Landeten auch ihre Daten beim Verfassungsschutz? Einer der vielen Demonstrationen rund um den 13. Februar in Dresden. © Sven Ellger

Der Verfassungsschutz kennt sie alle. Die 180 Versammlungsorganisatoren, dazu persönliche Daten. Das sind mindestens Namen und Adressen, dazu können aber auch Telefonnummern und E-Mail-Kontakte gehören. Informationen, die laut dem Verfassungsschutz nötig sind, um beurteilen zu können, ob eine Versammlung gefährlich werden könnte. Oder ob dort Redner auftreten könnten, die zum Beispiel durch extremistische oder volksverhetzende Äußerungen aufgefallen sind. Viel zu viele Informationen, findet der Landtagsabgeordnete Valentin Lippmann (Grüne). Er ist überzeugt: Wer weiß, dass seine Daten im Zweifel beim Verfassungsschutz landen, überlegt sich zwei Mal, ob er eine Demo oder eine Kundgebung anmeldet. „Diese Praxis schränkt das Grundrecht auf Versammlungsfreiheit erheblich ein.“

Lippmann hat mit einer Kleinen Anfrage in Erfahrung gebracht, wie oft in diesem Jahr Versammlungsinfos an die Verfassungsschützer geschickt wurden. Das waren bis Ende August sachsenweit 61 Fälle. Zusätzlich haben Städte und Kreise 271 Mal Infos zu den Anmeldern an den Verfassungsschutz übermittelt. Allein 180 davon kamen vom Dresdner Ordnungsamt. Das sei eine „rechtswidrige Praxis“ stellt Lippmann fest. „Die Stadtverwaltung sollte diese Meldungen sofort einstellen.“

Die Stadt ist sich keiner Schuld bewusst. Es sei Aufgabe des Ordnungsamtes, vor jeder Versammlung eine „Gefahrenprognose“ zu erstellen. Sie diene dazu, „unbeteiligte Dritte und die Versammlungsteilnehmer vor Gefahren zu schützen“. Weil die Verantwortlichen im Rathaus dafür selbst nicht genug wissen, würden die Daten an die Verfassungsschützer geschickt. Die Dienststelle mit Sitz am Wilden Mann hat dann die Aufgabe, diese Daten mit den bereits gesammelten Informationen abzugleichen. Daraus schlussfolgern die Mitarbeiter dann, ob von konkreten Personen oder genau dieser Veranstaltung eine Gefahr ausgeht. Dabei gehe es auch darum, „ob es zum Beispiel zu Straftaten kommen kann“, erklärt das Ordnungsamt.

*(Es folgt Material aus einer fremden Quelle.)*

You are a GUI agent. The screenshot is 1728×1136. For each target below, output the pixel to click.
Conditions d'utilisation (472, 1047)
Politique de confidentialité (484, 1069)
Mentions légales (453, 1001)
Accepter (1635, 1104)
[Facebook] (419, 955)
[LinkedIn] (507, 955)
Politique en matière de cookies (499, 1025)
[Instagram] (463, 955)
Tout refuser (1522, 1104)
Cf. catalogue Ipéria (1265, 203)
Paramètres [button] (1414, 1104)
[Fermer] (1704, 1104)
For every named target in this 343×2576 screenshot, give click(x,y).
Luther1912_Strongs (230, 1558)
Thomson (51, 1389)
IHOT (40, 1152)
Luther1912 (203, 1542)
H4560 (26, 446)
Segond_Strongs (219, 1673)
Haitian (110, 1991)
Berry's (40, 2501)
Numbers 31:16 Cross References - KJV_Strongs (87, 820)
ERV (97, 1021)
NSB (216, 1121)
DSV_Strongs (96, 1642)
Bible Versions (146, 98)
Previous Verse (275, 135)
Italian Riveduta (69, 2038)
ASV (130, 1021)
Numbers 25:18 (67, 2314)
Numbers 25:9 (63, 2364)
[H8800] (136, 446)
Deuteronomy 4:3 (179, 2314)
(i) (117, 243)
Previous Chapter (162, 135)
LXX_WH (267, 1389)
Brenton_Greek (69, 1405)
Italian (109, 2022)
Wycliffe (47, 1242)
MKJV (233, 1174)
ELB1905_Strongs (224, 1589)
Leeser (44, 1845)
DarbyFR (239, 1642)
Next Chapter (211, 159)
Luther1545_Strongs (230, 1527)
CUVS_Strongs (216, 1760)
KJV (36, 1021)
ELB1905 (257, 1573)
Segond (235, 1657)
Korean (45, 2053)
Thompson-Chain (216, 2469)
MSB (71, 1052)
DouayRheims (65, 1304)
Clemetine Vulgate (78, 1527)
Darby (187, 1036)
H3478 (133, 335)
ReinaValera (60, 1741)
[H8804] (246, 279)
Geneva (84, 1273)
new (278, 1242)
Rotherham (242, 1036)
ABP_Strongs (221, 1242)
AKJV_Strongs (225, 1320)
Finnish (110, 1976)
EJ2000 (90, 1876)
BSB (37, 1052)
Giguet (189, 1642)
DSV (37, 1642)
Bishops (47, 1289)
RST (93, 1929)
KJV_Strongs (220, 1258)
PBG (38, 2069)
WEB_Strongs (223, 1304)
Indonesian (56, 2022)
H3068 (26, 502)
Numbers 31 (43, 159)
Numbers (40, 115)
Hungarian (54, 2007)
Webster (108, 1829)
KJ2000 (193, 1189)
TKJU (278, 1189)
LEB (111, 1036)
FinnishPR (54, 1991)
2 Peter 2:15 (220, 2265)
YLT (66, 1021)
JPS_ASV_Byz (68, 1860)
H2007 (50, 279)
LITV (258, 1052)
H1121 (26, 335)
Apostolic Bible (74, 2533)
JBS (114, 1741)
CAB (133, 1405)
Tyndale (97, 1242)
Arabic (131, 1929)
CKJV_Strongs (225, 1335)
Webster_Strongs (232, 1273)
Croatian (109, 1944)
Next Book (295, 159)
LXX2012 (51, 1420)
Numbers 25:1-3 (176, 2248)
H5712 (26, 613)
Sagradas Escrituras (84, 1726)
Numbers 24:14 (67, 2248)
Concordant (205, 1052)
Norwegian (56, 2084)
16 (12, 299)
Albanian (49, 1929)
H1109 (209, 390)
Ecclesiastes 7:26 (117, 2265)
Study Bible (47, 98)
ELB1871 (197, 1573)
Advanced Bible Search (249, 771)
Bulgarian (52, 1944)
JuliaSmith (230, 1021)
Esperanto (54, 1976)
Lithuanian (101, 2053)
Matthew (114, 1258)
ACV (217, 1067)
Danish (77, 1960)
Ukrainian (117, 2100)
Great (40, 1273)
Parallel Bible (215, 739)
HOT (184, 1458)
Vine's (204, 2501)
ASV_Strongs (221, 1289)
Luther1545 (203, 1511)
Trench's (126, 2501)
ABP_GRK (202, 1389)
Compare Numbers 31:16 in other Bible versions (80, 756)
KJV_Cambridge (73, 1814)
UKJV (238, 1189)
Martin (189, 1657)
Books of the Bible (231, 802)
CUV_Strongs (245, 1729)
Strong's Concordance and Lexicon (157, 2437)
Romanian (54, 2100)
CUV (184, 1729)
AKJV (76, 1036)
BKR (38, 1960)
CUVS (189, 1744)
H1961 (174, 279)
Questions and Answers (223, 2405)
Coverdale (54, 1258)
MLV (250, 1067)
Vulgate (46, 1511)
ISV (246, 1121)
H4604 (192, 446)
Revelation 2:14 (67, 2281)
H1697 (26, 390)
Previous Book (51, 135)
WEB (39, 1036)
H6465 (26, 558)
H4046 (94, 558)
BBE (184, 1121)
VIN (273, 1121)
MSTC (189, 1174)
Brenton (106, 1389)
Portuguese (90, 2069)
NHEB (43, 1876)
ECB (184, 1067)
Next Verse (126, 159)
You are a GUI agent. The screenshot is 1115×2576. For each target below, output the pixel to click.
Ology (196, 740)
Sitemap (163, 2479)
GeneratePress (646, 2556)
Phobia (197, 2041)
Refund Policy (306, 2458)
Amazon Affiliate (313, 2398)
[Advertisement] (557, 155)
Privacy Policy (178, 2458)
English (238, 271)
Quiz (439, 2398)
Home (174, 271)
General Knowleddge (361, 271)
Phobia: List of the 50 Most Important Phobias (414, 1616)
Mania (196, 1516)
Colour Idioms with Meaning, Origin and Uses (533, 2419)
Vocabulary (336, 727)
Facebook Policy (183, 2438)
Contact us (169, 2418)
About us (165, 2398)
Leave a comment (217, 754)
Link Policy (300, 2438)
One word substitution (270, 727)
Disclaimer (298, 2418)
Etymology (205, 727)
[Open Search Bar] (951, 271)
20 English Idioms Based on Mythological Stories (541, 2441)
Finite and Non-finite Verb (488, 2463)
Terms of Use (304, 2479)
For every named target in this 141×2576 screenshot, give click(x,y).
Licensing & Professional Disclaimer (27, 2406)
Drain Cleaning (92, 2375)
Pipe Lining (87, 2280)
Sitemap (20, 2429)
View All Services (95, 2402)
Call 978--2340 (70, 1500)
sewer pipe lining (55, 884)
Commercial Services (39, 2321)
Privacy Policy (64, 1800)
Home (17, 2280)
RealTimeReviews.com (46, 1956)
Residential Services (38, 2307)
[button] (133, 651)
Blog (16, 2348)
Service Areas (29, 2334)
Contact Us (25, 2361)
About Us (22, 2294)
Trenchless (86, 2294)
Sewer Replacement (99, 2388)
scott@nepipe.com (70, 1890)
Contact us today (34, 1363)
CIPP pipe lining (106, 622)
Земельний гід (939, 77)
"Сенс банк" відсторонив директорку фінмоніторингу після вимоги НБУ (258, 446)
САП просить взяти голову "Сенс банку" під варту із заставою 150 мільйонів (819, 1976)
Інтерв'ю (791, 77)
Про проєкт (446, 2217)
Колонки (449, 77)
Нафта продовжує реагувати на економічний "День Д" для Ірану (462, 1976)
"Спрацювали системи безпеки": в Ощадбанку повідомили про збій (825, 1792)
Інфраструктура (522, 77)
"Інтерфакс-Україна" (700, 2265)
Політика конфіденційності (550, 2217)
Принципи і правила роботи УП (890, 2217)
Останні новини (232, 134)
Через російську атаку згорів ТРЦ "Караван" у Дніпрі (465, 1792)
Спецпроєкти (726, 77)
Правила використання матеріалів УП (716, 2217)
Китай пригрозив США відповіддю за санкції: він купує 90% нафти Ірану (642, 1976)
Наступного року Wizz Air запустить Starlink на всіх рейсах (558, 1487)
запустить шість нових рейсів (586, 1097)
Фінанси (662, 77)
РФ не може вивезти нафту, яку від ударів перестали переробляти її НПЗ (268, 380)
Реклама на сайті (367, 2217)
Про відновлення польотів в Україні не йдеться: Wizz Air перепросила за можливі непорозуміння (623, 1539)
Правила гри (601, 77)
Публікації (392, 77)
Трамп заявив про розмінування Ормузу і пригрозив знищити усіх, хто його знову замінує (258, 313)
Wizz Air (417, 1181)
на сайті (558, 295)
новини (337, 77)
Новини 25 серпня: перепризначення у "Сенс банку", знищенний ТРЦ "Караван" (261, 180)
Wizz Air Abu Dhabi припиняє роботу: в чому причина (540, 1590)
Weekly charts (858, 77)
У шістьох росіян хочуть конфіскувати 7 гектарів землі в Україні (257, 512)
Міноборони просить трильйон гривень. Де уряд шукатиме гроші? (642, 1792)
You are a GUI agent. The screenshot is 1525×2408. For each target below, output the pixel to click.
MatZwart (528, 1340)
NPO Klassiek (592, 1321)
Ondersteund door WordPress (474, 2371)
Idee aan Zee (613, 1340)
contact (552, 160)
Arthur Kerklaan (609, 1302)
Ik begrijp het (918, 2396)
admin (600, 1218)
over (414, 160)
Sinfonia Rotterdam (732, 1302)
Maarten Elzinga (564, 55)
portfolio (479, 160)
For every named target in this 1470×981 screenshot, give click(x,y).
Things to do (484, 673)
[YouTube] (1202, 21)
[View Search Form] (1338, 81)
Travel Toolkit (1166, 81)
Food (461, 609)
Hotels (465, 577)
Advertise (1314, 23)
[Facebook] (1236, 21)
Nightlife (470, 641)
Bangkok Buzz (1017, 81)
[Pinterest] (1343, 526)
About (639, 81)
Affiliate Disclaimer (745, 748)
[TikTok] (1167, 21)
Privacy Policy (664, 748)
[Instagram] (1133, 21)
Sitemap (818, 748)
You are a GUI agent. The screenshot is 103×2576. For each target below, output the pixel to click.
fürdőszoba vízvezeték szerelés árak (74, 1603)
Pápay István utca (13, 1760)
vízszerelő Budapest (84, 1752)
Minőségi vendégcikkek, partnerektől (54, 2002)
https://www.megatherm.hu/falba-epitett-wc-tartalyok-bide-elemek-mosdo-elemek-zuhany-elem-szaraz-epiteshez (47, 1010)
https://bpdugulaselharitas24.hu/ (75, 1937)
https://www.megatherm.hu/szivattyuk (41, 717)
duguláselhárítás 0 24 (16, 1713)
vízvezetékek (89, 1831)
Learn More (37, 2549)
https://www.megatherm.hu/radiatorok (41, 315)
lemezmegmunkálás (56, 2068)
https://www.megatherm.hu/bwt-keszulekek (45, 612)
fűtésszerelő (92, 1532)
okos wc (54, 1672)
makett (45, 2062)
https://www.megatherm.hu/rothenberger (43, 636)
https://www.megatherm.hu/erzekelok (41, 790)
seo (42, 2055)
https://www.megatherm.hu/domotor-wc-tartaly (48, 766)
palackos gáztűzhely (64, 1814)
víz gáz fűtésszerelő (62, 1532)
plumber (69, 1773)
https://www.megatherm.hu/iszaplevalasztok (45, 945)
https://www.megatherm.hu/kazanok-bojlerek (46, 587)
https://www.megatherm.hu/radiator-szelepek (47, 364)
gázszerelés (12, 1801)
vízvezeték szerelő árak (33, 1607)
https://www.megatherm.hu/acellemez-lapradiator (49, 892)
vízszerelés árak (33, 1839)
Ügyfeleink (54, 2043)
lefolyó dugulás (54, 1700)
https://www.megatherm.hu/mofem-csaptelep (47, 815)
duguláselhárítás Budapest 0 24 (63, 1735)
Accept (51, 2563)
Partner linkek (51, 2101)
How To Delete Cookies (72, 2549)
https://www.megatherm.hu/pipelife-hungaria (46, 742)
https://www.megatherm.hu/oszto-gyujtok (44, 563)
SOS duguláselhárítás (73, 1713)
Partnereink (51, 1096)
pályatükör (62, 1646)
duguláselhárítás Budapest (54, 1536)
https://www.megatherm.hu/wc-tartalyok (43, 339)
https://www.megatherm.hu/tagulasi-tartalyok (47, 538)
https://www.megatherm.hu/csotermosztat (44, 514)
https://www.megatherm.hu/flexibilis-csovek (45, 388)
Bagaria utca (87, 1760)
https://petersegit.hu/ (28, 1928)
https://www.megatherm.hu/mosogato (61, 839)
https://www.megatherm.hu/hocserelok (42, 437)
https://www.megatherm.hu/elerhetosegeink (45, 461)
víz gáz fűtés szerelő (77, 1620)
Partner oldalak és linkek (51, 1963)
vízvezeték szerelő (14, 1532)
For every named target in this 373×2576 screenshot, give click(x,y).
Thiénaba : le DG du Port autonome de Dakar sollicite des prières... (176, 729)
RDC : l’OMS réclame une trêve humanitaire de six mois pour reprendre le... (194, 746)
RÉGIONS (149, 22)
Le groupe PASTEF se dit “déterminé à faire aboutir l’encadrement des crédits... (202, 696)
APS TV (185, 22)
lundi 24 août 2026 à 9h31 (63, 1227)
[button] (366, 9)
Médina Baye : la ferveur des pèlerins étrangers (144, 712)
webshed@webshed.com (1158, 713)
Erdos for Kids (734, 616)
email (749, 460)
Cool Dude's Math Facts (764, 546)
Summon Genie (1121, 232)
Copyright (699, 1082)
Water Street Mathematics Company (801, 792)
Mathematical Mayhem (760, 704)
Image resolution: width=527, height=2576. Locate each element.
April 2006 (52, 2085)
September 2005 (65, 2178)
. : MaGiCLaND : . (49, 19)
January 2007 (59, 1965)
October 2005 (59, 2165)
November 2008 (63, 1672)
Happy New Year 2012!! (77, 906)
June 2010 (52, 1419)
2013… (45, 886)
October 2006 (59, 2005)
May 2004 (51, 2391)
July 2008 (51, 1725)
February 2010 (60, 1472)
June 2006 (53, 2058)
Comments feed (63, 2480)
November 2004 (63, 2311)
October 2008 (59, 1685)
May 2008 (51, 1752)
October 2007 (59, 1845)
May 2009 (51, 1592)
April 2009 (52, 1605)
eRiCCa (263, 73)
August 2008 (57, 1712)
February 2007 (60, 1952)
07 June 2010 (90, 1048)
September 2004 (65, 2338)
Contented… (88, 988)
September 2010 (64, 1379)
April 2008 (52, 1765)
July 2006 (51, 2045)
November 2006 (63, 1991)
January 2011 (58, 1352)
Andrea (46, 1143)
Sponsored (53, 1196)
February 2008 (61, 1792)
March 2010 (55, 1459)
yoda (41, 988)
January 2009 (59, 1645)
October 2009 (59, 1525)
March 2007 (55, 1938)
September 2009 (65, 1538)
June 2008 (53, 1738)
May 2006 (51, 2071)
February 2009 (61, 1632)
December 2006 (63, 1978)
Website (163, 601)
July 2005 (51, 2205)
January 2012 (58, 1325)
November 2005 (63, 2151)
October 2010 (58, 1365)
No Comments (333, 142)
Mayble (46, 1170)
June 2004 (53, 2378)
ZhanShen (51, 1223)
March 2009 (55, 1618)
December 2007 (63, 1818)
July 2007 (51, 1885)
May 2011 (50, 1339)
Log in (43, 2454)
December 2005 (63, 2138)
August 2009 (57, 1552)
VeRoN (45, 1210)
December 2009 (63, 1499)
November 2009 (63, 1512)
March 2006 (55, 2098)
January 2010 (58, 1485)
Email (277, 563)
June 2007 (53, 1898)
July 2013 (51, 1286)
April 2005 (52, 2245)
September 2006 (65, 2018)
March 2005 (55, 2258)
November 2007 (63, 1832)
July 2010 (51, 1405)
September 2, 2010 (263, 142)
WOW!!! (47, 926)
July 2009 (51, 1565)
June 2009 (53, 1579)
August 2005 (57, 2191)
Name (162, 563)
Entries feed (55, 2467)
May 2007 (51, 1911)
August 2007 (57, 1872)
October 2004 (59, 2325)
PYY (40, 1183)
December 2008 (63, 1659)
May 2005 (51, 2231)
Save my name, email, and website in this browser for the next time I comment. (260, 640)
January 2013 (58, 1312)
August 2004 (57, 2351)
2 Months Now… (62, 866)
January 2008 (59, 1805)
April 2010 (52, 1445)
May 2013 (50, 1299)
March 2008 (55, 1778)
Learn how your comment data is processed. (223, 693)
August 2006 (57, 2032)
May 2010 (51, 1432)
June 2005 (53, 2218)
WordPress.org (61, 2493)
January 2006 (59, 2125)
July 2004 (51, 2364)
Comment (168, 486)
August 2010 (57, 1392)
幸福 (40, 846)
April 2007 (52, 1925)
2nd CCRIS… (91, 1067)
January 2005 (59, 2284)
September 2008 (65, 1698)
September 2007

Das Ergebnis senden die Verfassungsschützer wieder ans Ordnungsamt. Auf Basis dieser Einschätzung würden dann „beispielsweise Rednerverbote für Extremisten erteilt oder Abstände zwischen einzelnen Versammlungen festgelegt.“ Die Stadt gibt zu verstehen, dass sie die Zahl 180 nicht zu hoch findet. Man müsse sie ins Verhältnis zu allen Versammlungsanzeigen in dieser Zeit setzen. Das waren von Anfang Januar bis Ende August in Dresden 672.